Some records
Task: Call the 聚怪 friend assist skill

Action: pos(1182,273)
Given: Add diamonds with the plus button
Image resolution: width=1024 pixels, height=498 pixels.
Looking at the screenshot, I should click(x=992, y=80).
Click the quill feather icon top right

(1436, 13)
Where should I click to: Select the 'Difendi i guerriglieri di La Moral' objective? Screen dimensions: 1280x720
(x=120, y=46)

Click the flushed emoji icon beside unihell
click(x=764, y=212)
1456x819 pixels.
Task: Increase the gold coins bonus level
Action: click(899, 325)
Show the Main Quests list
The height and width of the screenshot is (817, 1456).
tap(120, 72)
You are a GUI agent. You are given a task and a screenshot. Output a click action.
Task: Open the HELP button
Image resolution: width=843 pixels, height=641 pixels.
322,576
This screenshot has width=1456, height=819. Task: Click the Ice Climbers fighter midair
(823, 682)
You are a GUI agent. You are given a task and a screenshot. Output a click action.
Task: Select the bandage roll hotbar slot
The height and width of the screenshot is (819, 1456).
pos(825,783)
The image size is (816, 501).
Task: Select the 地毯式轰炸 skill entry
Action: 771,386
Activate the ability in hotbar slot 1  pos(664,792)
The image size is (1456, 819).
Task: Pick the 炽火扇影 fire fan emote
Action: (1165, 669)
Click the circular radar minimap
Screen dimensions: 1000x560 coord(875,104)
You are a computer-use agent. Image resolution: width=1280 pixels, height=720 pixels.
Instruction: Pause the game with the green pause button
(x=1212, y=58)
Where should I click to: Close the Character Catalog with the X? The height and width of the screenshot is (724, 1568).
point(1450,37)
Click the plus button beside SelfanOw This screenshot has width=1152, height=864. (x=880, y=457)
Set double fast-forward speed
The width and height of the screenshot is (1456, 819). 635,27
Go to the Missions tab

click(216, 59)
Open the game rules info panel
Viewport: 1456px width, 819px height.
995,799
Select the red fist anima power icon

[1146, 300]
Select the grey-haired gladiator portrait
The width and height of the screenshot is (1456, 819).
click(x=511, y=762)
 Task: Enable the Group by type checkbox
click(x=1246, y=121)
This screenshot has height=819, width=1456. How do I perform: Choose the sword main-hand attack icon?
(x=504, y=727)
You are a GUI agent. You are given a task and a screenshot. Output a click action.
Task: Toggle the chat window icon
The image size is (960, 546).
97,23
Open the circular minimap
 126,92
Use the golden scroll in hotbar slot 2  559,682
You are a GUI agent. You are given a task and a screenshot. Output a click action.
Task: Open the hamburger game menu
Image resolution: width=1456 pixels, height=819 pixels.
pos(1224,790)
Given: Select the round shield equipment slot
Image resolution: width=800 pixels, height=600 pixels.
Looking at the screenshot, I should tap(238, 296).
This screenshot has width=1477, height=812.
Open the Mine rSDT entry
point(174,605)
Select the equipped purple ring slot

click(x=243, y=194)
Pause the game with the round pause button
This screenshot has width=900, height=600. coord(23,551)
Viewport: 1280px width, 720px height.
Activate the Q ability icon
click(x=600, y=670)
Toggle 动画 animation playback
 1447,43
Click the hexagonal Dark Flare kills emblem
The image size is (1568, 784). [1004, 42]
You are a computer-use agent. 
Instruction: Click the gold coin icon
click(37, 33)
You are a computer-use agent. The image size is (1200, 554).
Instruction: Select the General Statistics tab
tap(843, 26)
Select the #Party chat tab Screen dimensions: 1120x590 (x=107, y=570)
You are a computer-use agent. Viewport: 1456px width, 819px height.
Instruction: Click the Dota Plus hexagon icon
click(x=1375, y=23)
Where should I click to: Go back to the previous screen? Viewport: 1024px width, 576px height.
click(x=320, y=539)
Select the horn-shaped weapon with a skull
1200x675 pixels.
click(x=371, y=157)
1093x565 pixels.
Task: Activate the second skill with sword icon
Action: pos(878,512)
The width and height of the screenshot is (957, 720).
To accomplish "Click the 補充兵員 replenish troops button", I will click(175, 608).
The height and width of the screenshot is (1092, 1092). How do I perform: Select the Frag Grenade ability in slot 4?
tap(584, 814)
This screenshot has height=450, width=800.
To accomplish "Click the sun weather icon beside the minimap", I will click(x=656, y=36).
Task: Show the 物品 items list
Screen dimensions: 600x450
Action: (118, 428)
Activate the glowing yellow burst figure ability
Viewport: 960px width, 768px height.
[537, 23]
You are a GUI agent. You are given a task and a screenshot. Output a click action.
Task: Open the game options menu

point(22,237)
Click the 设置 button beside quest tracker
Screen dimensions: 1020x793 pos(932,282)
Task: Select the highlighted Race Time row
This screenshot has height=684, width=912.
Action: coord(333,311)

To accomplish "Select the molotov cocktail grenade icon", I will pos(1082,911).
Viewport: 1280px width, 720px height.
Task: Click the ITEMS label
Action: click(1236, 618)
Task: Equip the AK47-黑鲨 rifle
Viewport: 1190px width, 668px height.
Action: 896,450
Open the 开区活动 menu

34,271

What the task requires =
Repeat the records above, swapping every "GUI agent" for "screen agent" and leaving everything else as it stands.

Output =
Task: Call the 聚怪 friend assist skill

Action: pos(1182,273)
Given: Add diamonds with the plus button
Image resolution: width=1024 pixels, height=498 pixels.
Looking at the screenshot, I should click(x=992, y=80).
Click the quill feather icon top right

(1436, 13)
Where should I click to: Select the 'Difendi i guerriglieri di La Moral' objective? Screen dimensions: 1280x720
(x=120, y=46)

Click the flushed emoji icon beside unihell
click(x=764, y=212)
1456x819 pixels.
Task: Increase the gold coins bonus level
Action: click(899, 325)
Show the Main Quests list
The height and width of the screenshot is (817, 1456).
tap(120, 72)
You are a screen agent. You are given a task and a screenshot. Output a click action.
Task: Open the HELP button
Image resolution: width=843 pixels, height=641 pixels.
322,576
This screenshot has width=1456, height=819. Task: Click the Ice Climbers fighter midair
(823, 682)
You are a screen agent. You are given a task and a screenshot. Output a click action.
Task: Select the bandage roll hotbar slot
The height and width of the screenshot is (819, 1456).
pos(825,783)
The image size is (816, 501).
Task: Select the 地毯式轰炸 skill entry
Action: 771,386
Activate the ability in hotbar slot 1  pos(664,792)
The image size is (1456, 819).
Task: Pick the 炽火扇影 fire fan emote
Action: (1165, 669)
Click the circular radar minimap
Screen dimensions: 1000x560 coord(875,104)
You are a computer-use agent. Image resolution: width=1280 pixels, height=720 pixels.
Instruction: Pause the game with the green pause button
(x=1212, y=58)
Where should I click to: Close the Character Catalog with the X? The height and width of the screenshot is (724, 1568).
point(1450,37)
Click the plus button beside SelfanOw This screenshot has width=1152, height=864. (x=880, y=457)
Set double fast-forward speed
The width and height of the screenshot is (1456, 819). 635,27
Go to the Missions tab

click(216, 59)
Open the game rules info panel
Viewport: 1456px width, 819px height.
995,799
Select the red fist anima power icon

[1146, 300]
Select the grey-haired gladiator portrait
The width and height of the screenshot is (1456, 819).
click(x=511, y=762)
 Task: Enable the Group by type checkbox
click(x=1246, y=121)
This screenshot has height=819, width=1456. How do I perform: Choose the sword main-hand attack icon?
(x=504, y=727)
You are a screen agent. You are given a task and a screenshot. Output a click action.
Task: Toggle the chat window icon
The image size is (960, 546).
97,23
Open the circular minimap
 126,92
Use the golden scroll in hotbar slot 2  559,682
You are a screen agent. You are given a task and a screenshot. Output a click action.
Task: Open the hamburger game menu
Image resolution: width=1456 pixels, height=819 pixels.
pos(1224,790)
Given: Select the round shield equipment slot
Image resolution: width=800 pixels, height=600 pixels.
Looking at the screenshot, I should tap(238, 296).
This screenshot has width=1477, height=812.
Open the Mine rSDT entry
point(174,605)
Select the equipped purple ring slot

click(x=243, y=194)
Pause the game with the round pause button
This screenshot has width=900, height=600. coord(23,551)
Viewport: 1280px width, 720px height.
Activate the Q ability icon
click(x=600, y=670)
Toggle 动画 animation playback
 1447,43
Click the hexagonal Dark Flare kills emblem
The image size is (1568, 784). [1004, 42]
You are a computer-use agent. 
Instruction: Click the gold coin icon
click(37, 33)
You are a computer-use agent. The image size is (1200, 554).
Instruction: Select the General Statistics tab
tap(843, 26)
Select the #Party chat tab Screen dimensions: 1120x590 (x=107, y=570)
You are a computer-use agent. Viewport: 1456px width, 819px height.
Instruction: Click the Dota Plus hexagon icon
click(x=1375, y=23)
Where should I click to: Go back to the previous screen? Viewport: 1024px width, 576px height.
click(x=320, y=539)
Select the horn-shaped weapon with a skull
1200x675 pixels.
click(x=371, y=157)
1093x565 pixels.
Task: Activate the second skill with sword icon
Action: pos(878,512)
The width and height of the screenshot is (957, 720).
To accomplish "Click the 補充兵員 replenish troops button", I will click(175, 608).
The height and width of the screenshot is (1092, 1092). How do I perform: Select the Frag Grenade ability in slot 4?
tap(584, 814)
This screenshot has height=450, width=800.
To accomplish "Click the sun weather icon beside the minimap", I will click(x=656, y=36).
Task: Show the 物品 items list
Screen dimensions: 600x450
Action: (118, 428)
Activate the glowing yellow burst figure ability
Viewport: 960px width, 768px height.
[537, 23]
You are a screen agent. You are given a task and a screenshot. Output a click action.
Task: Open the game options menu

point(22,237)
Click the 设置 button beside quest tracker
Screen dimensions: 1020x793 pos(932,282)
Task: Select the highlighted Race Time row
This screenshot has height=684, width=912.
Action: coord(333,311)

To accomplish "Select the molotov cocktail grenade icon", I will pos(1082,911).
Viewport: 1280px width, 720px height.
Task: Click the ITEMS label
Action: click(1236, 618)
Task: Equip the AK47-黑鲨 rifle
Viewport: 1190px width, 668px height.
Action: 896,450
Open the 开区活动 menu

34,271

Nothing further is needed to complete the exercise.